Koestler attempts to demonstrate that the reason for fighting is one thing, the outcome another. It is true that the revolutionist, like everybody else, fights with a vision in his heart that action may modify and that force may change in a manner he never could anticipate or approve. But that is one of the risks one must take. It is true that ideas may be perverted, characters may be transformed, and reality may bear little resemblance to vision. That is a commonplace, and one cannot, as Koestler vainly tries to do, build a social philosophy on it.

Koestler’s reputation as a “profound” thinker rests on his recognition of some of the political alternatives of our time, and, paradoxically, on a skepticism of Stalinism, fascism, capitalism and even Marxism itself that is based on Marxism. He has nothing to offer us but the hopeless and confessedly unsatisfactory alternative of capitalism in its Anglo-Saxon form. He has the alternative, though he does not appear to realize it, of re-examining Marxism, studying the Russian Revolution, determining when it was perverted, why it was perverted, and whether the perversion was logically necessary or historically inevitable.

I have treated this book as a political tract, not as a novel. Its value derives from its presentation of ideas and alternatives, not from narrative or character. Its characters are not realized, their individualities are not clear, they are mouthpieces rather than personalities. Koestler has given us an outline of a case study in psychoanalysis, not more exciting or dramatic than can be found in well known Freudian and other studies. The inevitable faint spice of sex and the easily anticipated suggestion of homosexuality that Koestler throws in, do not make the dull story exciting.

Supplied information:
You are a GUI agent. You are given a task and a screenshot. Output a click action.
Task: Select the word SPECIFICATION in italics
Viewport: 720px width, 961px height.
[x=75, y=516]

Problem:
Please repeat the passage on Koestler above, word for word, from "I have treated" up to and including "dull story exciting.".

Task result:
I have treated this book as a political tract, not as a novel. Its value derives from its presentation of ideas and alternatives, not from narrative or character. Its characters are not realized, their individualities are not clear, they are mouthpieces rather than personalities. Koestler has given us an outline of a case study in psychoanalysis, not more exciting or dramatic than can be found in well known Freudian and other studies. The inevitable faint spice of sex and the easily anticipated suggestion of homosexuality that Koestler throws in, do not make the dull story exciting.